The politics of touch
Giovani abbracciati, Mar Baltico, 1933 © Herbert List from http://tinyurl.com/l26zdjx
Perhaps one of the biggest points of difference in current debates around the future of physiotherapy involves the question of whether physiotherapy should be evidence-based. It is self-evidence - so some say - that physiotherapy practice should be based on the best available evidence, since to practice otherwise might put people at risk, or damage the reputation of physiotherapy as a science.
One of the less-well-often discussed issues with this argument is how much people - and by this I mean the public, our professional colleagues and peers, and the organisations that fund us and legislate for us - actually care whether some therapeutic practices are evidence-based.
An article today on touch by Steven Phelps, Associate Professor in the Department of Integrative Biology at the University of Texas, in the digital magazine Aeon, illustrates the point nicely. In the article, Phelps argues that '[p]erhaps we have become too easily ashamed of our wonder' (link), and this got me thinking about our own relationship with touch.
There is very little support in physiotherapy for the idea that we should use our skills in touch simply because it feels nice, rather, physiotherapists should only be using modalities that have a strong evidence-base to them. Indeed, it would seem that for some in the profession, anything resembling the practice of therapeutic massage effectively labels the practitioner as a quack.
My argument is that this is a very shortsighted view. Not because we should ignore the need to be evidence-based (although there is mounting critical pressure on the EBM movement), but because by taking such a dogmatic view of touch, we miss the bigger point.

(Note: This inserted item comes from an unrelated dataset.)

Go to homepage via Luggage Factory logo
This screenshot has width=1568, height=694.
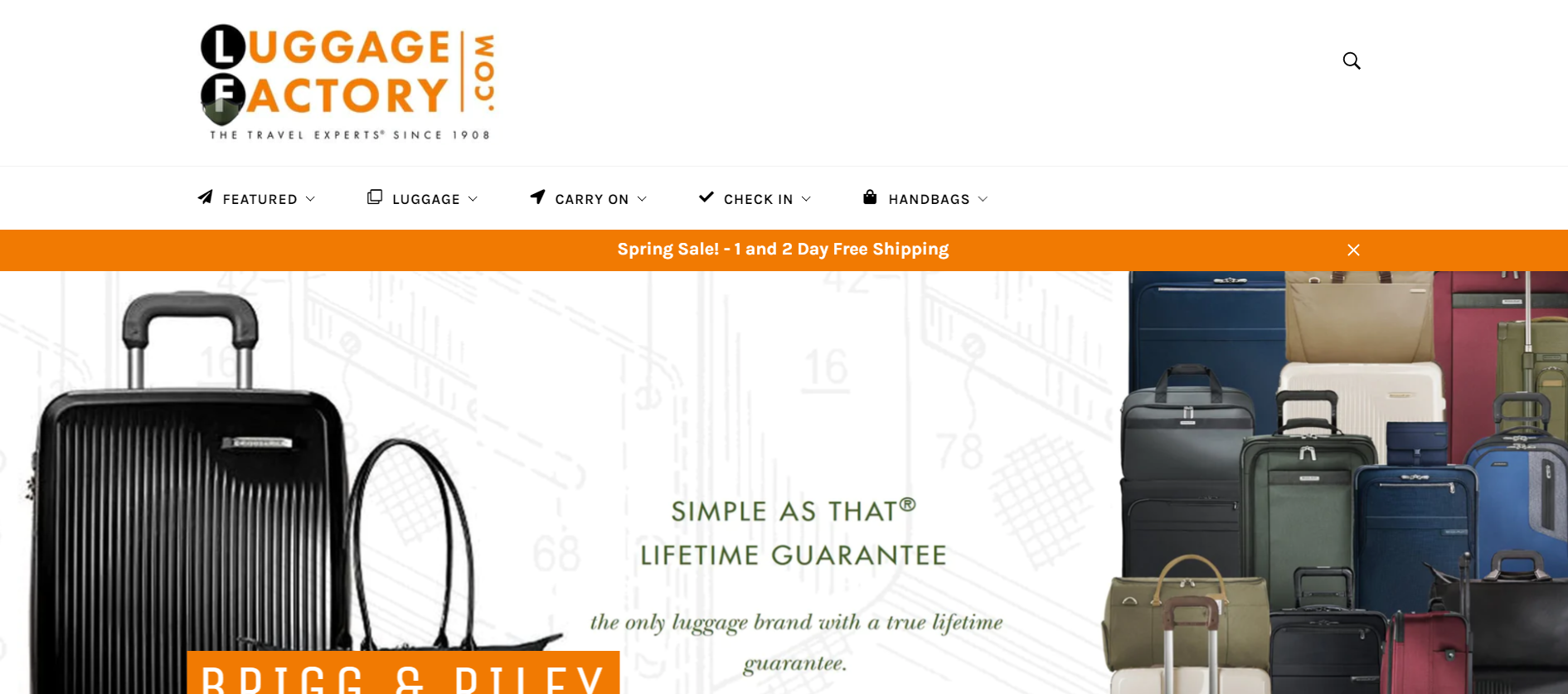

Touch is likely to be increasingly important to people in the future. There is an entire science of haptic technology telling us that people will use touch more than ever as a means of communication. Touch is also one of the things people with yearn for, particularly at times of mental anxiety and distress. Touch is pleasure and, for us, touch is diagnostic. Physiotherapists are one of only a handful of professions who have a license to touch, and one of only a very few who are trusted to use it for more than procedural reasons (putting on a BP cuff or using a scalpel, for example). Touch is one of the most powerful ways of breaking down barriers between people, and it has enormous potential for harm. And it is a metaphor for how we move through our lives (in touch with our relatives, feeling people's suffering, handling difficulties, pressing people for more information, etc.).
The point is that touch is first and foremost a political, cultural, existential, social act that transcends the more prosaic and mundane questions about whether it works or not. Physiotherapists who decry it and claim that physiotherapists should go nowhere near it may well be missing the point. Touch is not going away. Touch is perhaps the oldest therapy known to human kind, and it is likely that people will always need skilled, thoughtful, caring and compassionate touch. We would be wise as a profession to embrace it, if we want to remain relevant as a profession into the future.